A pair of shoes, sculptures of squeezed clay, nesting plaster bowls— it all means nothing. Except it does: The clay squeezed by hands becomes a heart, the nesting plaster bowls evoke a solar system.

Look close. Give it a chance.

By the time the mother and daughter passed me, I was starting to get it. A quote from the artist helped: Orozco calls himself "a consumer of anything and a producer of what already exists."

OK, that's kind of interesting in a "'been there, done that' sort of way. Duchamp got there first. But you can say that about most art. So Shakespeare wrote the definitive play about love; does that mean no one else should ever try?

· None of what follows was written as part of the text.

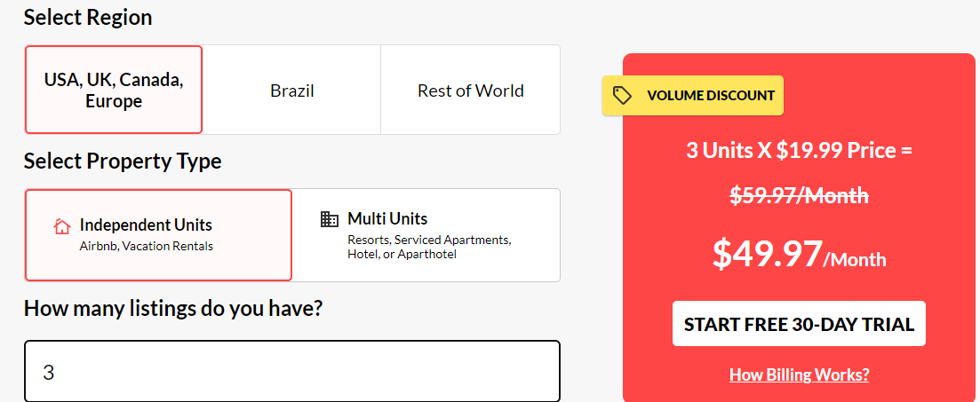Click the Airbnb, Vacation Rentals subtitle
The height and width of the screenshot is (402, 980).
(147, 246)
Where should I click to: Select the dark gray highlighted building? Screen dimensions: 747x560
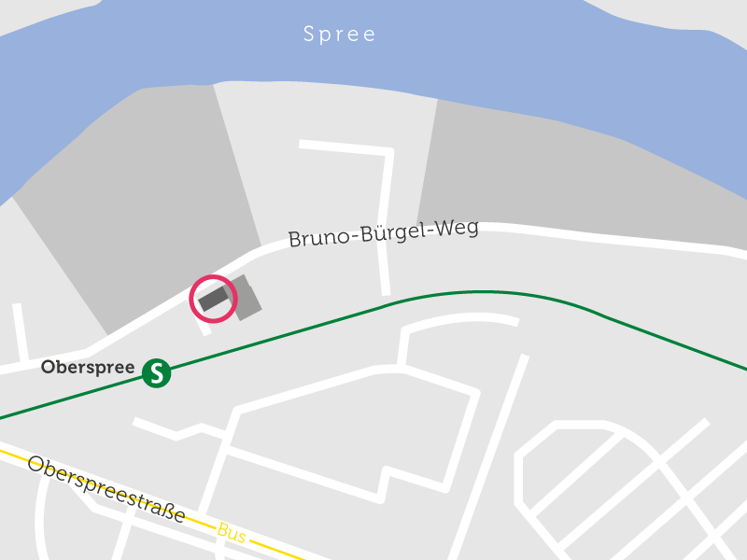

I kept my curiosity on high alert as I proceeded through the galleries and began to see some links. Orozco makes a point of having no fixed studio; he wanders the world finding spaces as well as objects and materials. His fascination with materials borrows equally from the man-made and the natural. He is a craftsman who likes puzzles, both the creating and the figuring out.

Pleasing to men

The show's most popular item, surrounded by an admiring, even awestruck crowd, was a sculpture titled La DS 1993. A hint: many in the crowd were men. No, not a naked woman. A car, a vintage Citroen, sliced up and reassembled into a slimmed-down version, a play on the famously streamlined intention of the original.

Nearby, Four Bicycles (There is Always One Direction) presented another intriguing puzzle of craft and conception.

My favorite part, though, came in the final room, where a huge table was spread with a sumptuous feast of Orozco's materials: strips of tree bark, poured polymer, maple wings, plaster, clay, reeds, etc. The endless possibilities made an immediate and visible connection to the method and mind of this playful, imaginative sculptor/artist.

On the way downstairs I stopped at the display of objects and materials from Joseph Beuys, and found it a fitting coda. With his similar wide interest in natural and man-made objects, Orozco seems like the next runner in a relay of exploration and curiosity, where differences are a matter of technology and historical place, rather than of conceptual sympathies.